GIVEN PROBLEM » Starting at the line that contains "The width and" and going through the end of the records below, output those lines as a JSON list of strings, one string per line, with blank lines dropped. Leave the pictures out.

PROVIDED DATA »

....

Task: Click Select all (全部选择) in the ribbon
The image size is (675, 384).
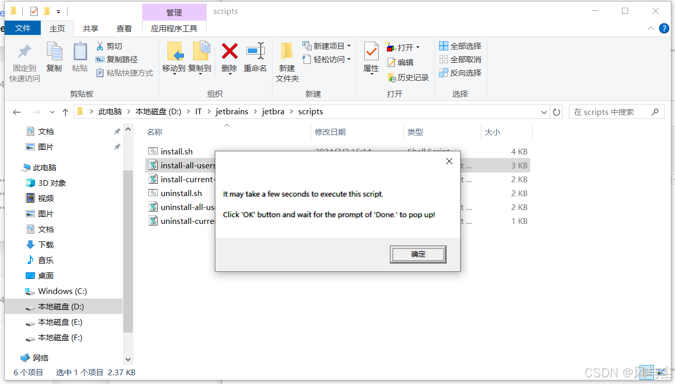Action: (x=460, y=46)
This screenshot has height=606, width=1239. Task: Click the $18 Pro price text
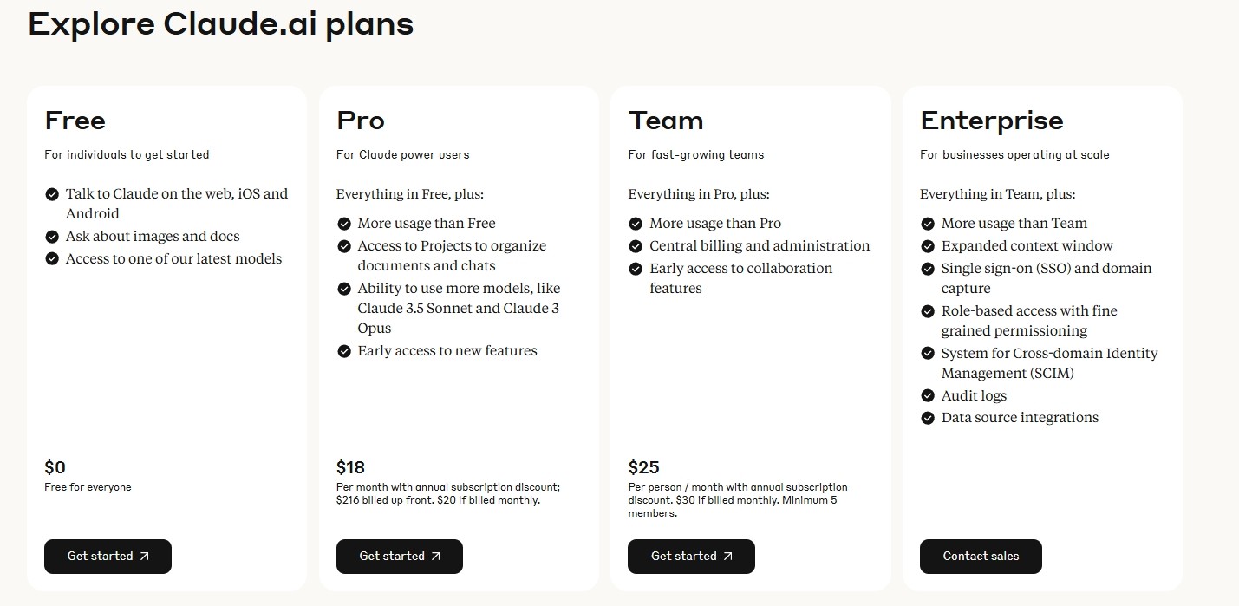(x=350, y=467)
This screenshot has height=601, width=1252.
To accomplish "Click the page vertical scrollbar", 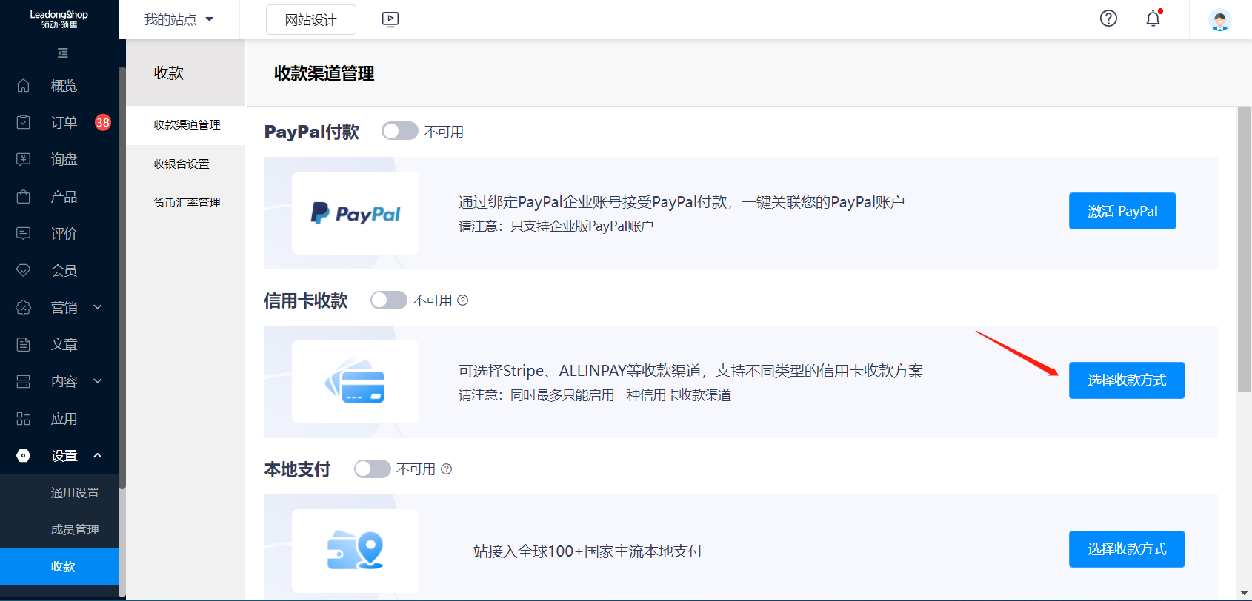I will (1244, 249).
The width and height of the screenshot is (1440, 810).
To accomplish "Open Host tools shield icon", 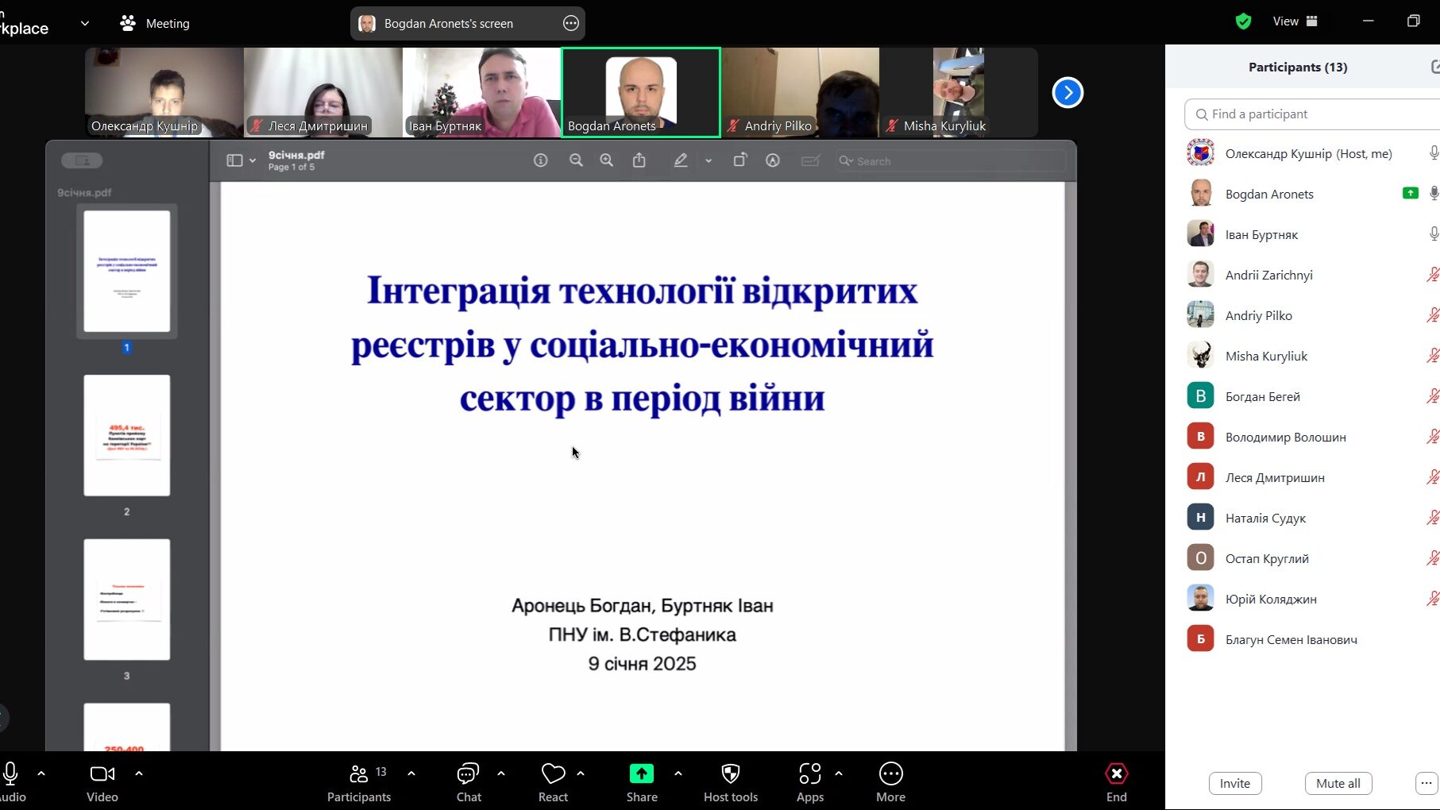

....

ANSWER TO THIS EXERCISE »
[
  "The width and height of the screenshot is (1440, 810).",
  "To accomplish \"Open Host tools shield icon\", "
]